═════ Data provided ═════

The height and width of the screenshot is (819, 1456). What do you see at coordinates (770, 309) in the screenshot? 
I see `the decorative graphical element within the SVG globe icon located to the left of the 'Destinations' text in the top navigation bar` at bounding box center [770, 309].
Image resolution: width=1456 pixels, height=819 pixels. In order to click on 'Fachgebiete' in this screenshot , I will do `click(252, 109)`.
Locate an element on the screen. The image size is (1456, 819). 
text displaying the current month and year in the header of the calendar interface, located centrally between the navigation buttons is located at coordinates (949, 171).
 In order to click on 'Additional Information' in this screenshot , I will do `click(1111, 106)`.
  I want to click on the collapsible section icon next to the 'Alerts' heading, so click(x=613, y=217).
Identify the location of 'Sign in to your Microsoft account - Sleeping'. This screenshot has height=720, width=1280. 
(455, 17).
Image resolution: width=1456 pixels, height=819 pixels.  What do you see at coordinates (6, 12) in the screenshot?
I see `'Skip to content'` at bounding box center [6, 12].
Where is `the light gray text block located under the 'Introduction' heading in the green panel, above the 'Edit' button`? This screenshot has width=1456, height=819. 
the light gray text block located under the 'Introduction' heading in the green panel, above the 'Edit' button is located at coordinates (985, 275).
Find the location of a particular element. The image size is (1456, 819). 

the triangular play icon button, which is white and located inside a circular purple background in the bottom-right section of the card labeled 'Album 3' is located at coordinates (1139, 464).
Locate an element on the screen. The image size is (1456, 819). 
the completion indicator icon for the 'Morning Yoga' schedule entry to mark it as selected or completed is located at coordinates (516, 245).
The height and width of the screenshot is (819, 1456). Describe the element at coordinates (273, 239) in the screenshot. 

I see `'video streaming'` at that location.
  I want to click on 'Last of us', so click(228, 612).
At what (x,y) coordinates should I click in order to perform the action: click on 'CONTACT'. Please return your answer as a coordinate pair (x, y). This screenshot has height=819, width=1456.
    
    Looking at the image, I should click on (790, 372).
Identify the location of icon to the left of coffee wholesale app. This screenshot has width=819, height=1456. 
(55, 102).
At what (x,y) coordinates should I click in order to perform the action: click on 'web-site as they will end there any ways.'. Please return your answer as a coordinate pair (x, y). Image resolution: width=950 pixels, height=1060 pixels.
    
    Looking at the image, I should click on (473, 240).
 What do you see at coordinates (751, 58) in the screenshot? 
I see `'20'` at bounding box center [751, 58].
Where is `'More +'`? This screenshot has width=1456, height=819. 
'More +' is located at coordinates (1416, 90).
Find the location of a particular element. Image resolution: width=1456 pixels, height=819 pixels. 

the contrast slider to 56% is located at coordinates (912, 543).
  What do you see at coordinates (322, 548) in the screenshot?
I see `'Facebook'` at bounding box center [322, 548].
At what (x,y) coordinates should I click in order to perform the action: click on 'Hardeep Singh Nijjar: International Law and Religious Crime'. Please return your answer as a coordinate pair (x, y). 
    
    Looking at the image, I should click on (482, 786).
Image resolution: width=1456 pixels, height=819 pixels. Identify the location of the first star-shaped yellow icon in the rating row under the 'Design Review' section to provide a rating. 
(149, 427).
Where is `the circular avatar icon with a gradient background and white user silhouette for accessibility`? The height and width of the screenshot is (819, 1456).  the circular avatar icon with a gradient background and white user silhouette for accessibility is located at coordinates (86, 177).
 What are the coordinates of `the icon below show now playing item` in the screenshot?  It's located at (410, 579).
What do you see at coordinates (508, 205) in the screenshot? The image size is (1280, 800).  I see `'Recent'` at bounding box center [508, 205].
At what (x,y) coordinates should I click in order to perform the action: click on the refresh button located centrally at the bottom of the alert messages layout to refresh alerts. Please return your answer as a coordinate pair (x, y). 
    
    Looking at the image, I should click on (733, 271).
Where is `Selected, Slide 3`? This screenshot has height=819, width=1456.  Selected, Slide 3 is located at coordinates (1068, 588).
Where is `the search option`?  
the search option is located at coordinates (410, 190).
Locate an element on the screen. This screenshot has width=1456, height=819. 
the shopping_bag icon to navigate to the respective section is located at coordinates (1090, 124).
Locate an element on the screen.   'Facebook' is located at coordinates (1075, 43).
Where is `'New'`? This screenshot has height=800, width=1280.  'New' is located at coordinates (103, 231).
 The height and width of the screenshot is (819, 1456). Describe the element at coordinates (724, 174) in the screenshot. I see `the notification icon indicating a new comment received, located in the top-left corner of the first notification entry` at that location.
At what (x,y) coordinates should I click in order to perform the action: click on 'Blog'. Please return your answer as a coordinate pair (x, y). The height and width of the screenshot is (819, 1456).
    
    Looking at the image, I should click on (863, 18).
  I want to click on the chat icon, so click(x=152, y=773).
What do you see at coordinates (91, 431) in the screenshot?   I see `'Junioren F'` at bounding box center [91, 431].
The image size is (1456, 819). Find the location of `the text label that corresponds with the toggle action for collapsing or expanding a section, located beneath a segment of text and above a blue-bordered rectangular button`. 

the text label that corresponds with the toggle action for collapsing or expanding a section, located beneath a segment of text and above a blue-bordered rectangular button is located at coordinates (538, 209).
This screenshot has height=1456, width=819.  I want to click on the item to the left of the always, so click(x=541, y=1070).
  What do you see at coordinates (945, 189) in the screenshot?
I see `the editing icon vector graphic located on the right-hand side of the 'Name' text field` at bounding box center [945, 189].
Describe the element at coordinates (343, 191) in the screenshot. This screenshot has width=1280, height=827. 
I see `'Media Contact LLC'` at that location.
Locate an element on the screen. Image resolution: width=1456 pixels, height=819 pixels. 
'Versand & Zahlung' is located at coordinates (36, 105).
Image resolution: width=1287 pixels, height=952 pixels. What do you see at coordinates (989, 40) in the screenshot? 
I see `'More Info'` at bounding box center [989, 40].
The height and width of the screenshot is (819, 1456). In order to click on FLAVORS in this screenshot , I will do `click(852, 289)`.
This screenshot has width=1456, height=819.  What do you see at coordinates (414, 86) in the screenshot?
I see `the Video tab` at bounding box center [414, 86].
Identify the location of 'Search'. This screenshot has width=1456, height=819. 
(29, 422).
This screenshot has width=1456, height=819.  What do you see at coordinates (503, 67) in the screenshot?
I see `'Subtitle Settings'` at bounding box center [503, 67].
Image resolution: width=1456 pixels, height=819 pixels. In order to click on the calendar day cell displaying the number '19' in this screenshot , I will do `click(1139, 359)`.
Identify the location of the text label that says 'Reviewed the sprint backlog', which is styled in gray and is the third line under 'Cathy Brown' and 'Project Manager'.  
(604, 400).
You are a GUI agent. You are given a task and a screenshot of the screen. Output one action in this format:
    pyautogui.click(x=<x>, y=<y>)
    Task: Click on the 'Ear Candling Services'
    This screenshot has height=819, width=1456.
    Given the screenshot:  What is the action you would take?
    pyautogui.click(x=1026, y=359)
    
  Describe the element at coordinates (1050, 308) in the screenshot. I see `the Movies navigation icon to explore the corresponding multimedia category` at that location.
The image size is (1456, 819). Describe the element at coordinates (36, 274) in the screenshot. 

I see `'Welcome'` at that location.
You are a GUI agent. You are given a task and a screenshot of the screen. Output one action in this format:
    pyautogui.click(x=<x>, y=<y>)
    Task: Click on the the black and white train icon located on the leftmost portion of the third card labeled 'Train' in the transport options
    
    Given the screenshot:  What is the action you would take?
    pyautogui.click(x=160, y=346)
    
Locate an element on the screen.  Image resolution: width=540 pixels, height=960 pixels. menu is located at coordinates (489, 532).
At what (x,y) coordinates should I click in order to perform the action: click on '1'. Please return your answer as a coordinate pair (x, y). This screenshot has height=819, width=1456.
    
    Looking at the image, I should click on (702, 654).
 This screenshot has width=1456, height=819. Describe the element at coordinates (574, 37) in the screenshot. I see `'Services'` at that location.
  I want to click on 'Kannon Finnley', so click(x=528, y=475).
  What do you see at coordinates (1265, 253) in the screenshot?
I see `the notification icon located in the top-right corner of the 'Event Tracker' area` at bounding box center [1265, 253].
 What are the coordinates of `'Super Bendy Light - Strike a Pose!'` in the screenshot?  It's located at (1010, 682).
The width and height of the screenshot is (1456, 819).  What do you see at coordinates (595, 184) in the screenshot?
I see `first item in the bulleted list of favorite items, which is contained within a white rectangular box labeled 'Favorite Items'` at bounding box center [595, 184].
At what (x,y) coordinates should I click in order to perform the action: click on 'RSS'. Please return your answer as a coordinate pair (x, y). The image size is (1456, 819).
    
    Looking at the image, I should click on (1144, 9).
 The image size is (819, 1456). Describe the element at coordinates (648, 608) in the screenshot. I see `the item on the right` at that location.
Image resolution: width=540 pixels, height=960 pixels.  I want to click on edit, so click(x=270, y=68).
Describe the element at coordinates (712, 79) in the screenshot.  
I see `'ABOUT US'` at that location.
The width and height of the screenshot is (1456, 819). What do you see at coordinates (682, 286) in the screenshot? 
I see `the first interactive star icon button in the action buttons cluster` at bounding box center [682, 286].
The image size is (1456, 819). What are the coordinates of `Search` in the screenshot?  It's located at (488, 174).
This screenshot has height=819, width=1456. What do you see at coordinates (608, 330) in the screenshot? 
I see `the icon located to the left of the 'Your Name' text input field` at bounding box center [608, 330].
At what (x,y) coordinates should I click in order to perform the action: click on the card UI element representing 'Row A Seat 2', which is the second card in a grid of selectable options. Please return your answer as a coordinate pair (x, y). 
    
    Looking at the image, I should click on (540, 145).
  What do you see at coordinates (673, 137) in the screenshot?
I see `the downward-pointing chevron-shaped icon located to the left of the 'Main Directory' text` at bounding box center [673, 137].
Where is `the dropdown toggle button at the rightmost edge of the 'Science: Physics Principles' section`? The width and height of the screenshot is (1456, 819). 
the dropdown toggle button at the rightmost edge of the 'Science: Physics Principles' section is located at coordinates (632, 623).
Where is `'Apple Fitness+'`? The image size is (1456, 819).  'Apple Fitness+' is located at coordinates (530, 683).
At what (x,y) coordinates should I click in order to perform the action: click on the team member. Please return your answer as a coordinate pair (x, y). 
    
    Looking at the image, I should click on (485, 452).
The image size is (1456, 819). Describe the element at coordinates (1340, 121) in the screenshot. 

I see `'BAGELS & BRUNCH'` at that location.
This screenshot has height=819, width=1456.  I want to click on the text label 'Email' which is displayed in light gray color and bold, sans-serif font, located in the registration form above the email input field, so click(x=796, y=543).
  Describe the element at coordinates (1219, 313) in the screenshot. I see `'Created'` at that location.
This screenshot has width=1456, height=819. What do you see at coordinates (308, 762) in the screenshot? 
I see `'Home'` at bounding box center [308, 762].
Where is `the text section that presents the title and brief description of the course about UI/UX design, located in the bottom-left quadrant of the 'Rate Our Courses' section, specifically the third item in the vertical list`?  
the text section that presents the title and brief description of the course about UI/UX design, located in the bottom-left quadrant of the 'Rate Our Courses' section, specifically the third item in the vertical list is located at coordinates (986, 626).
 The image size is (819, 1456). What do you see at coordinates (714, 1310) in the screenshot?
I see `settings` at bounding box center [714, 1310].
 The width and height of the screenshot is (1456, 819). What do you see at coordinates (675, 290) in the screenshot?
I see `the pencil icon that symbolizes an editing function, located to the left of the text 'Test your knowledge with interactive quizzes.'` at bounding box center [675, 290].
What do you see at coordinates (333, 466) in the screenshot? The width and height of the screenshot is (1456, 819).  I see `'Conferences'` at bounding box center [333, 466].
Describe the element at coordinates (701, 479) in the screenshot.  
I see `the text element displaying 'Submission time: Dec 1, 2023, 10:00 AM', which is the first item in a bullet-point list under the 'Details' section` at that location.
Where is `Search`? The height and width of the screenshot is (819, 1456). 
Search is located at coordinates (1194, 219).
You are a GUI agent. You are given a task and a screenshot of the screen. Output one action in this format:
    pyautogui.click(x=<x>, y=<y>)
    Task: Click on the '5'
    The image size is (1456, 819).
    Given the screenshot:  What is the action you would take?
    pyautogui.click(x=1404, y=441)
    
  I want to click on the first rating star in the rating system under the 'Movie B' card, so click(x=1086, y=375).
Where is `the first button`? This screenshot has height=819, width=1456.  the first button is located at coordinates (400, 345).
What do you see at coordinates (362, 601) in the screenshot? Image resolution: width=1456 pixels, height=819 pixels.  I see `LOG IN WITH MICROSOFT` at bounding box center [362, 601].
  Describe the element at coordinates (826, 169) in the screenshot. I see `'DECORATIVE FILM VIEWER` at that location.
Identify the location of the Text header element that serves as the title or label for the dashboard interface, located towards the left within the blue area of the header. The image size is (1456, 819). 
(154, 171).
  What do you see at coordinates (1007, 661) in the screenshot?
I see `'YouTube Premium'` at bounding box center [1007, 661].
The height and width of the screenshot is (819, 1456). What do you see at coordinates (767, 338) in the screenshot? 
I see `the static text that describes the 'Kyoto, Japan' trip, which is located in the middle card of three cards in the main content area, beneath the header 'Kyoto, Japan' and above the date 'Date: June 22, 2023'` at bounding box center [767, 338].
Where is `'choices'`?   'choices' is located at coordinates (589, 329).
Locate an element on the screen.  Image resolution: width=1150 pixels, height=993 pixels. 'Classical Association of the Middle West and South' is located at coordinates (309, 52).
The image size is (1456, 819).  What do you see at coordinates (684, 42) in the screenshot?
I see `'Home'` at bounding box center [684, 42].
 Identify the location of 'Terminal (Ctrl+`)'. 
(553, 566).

═════

§ What needs to be done:
Copy out the lines of the listing without changes, beginning at the line that contains "on the refresh" and ending after the line that contains "coordinates (1075, 43).".

§ Solution to the exercise:
At what (x,y) coordinates should I click in order to perform the action: click on the refresh button located centrally at the bottom of the alert messages layout to refresh alerts. Please return your answer as a coordinate pair (x, y). 
    
    Looking at the image, I should click on (733, 271).
Where is `Selected, Slide 3`? This screenshot has height=819, width=1456.  Selected, Slide 3 is located at coordinates (1068, 588).
Where is `the search option`?  
the search option is located at coordinates (410, 190).
Locate an element on the screen. This screenshot has width=1456, height=819. 
the shopping_bag icon to navigate to the respective section is located at coordinates (1090, 124).
Locate an element on the screen.   'Facebook' is located at coordinates (1075, 43).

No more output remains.